Material provided:

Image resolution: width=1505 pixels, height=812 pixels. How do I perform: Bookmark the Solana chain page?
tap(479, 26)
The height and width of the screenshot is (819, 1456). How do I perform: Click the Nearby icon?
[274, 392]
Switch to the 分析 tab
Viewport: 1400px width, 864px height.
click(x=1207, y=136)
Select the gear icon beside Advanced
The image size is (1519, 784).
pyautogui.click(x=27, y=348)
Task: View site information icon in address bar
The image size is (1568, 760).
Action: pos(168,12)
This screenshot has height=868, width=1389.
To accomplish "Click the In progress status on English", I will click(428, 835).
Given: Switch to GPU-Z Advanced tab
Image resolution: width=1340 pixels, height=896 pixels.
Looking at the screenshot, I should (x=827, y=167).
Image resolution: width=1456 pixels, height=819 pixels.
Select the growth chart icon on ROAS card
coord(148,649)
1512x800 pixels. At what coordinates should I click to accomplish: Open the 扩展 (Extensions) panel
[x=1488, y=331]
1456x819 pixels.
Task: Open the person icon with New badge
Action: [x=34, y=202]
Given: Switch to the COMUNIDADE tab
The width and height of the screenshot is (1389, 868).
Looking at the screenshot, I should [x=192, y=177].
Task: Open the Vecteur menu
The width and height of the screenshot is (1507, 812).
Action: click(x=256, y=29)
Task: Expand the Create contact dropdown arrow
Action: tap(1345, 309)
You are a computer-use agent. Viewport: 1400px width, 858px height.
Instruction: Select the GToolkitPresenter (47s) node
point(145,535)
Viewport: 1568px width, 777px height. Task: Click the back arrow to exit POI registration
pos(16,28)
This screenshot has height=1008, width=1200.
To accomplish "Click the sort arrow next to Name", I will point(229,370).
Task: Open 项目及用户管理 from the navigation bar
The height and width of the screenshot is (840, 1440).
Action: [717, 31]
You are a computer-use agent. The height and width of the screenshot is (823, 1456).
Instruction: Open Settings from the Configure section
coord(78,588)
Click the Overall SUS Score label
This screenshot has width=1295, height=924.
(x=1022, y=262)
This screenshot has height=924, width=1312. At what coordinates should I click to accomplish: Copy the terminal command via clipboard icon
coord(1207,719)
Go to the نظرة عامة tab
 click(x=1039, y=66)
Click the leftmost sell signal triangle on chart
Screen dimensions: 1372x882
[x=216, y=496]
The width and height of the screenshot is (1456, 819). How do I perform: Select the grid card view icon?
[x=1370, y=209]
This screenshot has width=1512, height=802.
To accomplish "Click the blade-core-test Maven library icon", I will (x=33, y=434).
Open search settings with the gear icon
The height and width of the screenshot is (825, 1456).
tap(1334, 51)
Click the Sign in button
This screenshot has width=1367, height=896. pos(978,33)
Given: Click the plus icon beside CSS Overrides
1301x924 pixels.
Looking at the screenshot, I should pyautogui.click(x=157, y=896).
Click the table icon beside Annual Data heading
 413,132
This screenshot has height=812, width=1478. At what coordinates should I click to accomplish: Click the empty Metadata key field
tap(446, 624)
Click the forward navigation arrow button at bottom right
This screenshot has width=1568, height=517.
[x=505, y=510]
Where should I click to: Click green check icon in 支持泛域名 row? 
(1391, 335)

Your instructions: What you return should consist solely of the lines from the one containing "Where should I" through the end of the entries above, reproduced exactly.

Answer area:
Where should I click to: Click green check icon in 支持泛域名 row? 
(1391, 335)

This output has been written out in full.